STANDARD: Wo erledigen Sie mit Ihrer Familie die Wocheneinkäufe?

Mayer: Wir leben im Waldviertel, ein naher Bauernladen ist eine Säule unseres Einkaufs. Eier legen unsere eigenen Hühner. Milch und Gemüse kommen von Nachbarn. Wir kaufen sehr regional. Auch weil es mir Freude bereitet, die Leute zu kennen, die Lebensmittel produzieren.

STANDARD: Regionaler Einkauf kostet Zeit und Geld. Beides fehlt vielen Haushalten.

Mayer: Nicht jeder lebt neben Bauern. Die Österreicher geben aber pro Kopf im Schnitt monatlich 177 Euro für Lebensmittel ohne Alkohol und Außer-Haus-Konsumation aus. Meine Frau und ich liegen mit unserem Fünf-Personen-Haushalt genau im Schnitt. Der Trick ist, viel selbst zu kochen. Wir kaufen keine Fertiggerichte oder Softdrinks. Und das ist es, was ich mir von unserem Kanzler gewünscht hätte: dass er bei billigem Essen nicht von McDonald's redet. Mit Erdäpfeln, Biobutter und Salat aus der Region gäbe es dieses gesund, ausgiebig und klimaschonend um zwei Euro pro Person.
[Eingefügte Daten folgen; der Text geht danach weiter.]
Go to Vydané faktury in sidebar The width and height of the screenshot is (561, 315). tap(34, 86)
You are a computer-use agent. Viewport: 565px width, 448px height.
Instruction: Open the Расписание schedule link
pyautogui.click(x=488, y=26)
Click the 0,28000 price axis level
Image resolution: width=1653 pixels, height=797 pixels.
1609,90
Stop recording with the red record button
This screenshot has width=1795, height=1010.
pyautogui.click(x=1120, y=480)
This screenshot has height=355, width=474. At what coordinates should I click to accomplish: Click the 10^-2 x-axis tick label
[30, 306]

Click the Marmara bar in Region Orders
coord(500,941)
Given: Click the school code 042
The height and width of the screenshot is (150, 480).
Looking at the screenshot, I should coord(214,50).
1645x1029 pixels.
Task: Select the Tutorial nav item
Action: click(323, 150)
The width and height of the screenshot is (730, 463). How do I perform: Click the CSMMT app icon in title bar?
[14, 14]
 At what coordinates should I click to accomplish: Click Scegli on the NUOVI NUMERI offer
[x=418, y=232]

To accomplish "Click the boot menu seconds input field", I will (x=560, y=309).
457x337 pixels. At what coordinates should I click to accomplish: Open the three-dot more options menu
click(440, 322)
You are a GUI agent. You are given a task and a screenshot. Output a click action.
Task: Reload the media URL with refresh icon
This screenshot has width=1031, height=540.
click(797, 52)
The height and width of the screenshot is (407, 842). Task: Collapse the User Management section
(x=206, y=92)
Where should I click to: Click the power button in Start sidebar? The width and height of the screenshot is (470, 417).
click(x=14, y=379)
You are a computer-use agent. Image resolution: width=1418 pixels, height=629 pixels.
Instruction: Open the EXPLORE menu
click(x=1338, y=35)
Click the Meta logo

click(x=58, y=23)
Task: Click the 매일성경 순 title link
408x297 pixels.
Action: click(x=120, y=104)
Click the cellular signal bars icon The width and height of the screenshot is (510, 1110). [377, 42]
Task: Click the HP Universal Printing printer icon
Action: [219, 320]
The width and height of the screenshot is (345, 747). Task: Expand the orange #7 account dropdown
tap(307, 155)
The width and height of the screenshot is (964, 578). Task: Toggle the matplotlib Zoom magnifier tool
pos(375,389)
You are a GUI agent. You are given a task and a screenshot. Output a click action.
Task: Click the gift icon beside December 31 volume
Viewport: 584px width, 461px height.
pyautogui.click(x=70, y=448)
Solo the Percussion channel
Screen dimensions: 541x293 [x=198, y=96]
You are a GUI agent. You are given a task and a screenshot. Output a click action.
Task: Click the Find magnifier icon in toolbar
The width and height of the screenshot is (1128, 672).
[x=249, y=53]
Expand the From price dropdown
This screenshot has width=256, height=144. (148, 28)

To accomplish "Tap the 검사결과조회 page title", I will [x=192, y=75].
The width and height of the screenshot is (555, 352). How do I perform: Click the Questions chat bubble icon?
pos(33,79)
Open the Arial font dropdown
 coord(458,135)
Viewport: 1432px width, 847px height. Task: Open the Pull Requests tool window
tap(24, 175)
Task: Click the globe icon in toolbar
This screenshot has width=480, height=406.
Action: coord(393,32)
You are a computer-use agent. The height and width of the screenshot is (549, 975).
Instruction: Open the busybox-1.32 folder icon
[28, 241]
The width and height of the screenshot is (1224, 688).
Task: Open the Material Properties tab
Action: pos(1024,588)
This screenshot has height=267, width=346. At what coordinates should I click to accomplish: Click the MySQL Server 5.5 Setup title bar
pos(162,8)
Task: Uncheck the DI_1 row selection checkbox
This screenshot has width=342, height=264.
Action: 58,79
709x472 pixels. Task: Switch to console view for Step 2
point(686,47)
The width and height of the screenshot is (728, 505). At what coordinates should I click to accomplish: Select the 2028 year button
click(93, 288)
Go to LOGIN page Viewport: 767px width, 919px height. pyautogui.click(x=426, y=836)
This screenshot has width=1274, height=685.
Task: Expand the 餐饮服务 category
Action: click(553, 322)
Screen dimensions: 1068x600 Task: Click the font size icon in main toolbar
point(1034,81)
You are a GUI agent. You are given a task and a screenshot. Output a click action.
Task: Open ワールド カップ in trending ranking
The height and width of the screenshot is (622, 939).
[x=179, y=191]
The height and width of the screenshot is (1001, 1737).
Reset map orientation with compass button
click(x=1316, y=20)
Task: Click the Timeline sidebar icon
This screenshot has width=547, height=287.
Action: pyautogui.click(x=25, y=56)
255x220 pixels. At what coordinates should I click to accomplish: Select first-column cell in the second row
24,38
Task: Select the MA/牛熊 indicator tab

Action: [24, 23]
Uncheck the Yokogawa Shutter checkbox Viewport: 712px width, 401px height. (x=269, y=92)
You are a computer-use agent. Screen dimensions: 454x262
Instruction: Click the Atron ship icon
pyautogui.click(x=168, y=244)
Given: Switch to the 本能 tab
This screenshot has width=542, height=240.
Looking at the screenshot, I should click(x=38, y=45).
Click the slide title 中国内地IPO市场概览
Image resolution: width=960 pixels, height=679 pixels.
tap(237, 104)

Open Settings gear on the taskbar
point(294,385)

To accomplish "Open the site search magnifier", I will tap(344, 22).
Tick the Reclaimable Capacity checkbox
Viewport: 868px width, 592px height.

STANDARD: Lässt sich über Konsum die Welt verändern?

Mayer: Ja. Ich bin ein unverbesserlicher Optimist, was die Freiheit der Menschen anbelangt. Wir müssen Menschen aufklären, bilden und Information transparent machen. Jeder Griff ins Lebensmittelregal ist eine politische Entscheidung.

STANDARD: Damit machen Sie es der Politik leicht, die sich nur zu gern auf die Macht der Konsumenten ausredet.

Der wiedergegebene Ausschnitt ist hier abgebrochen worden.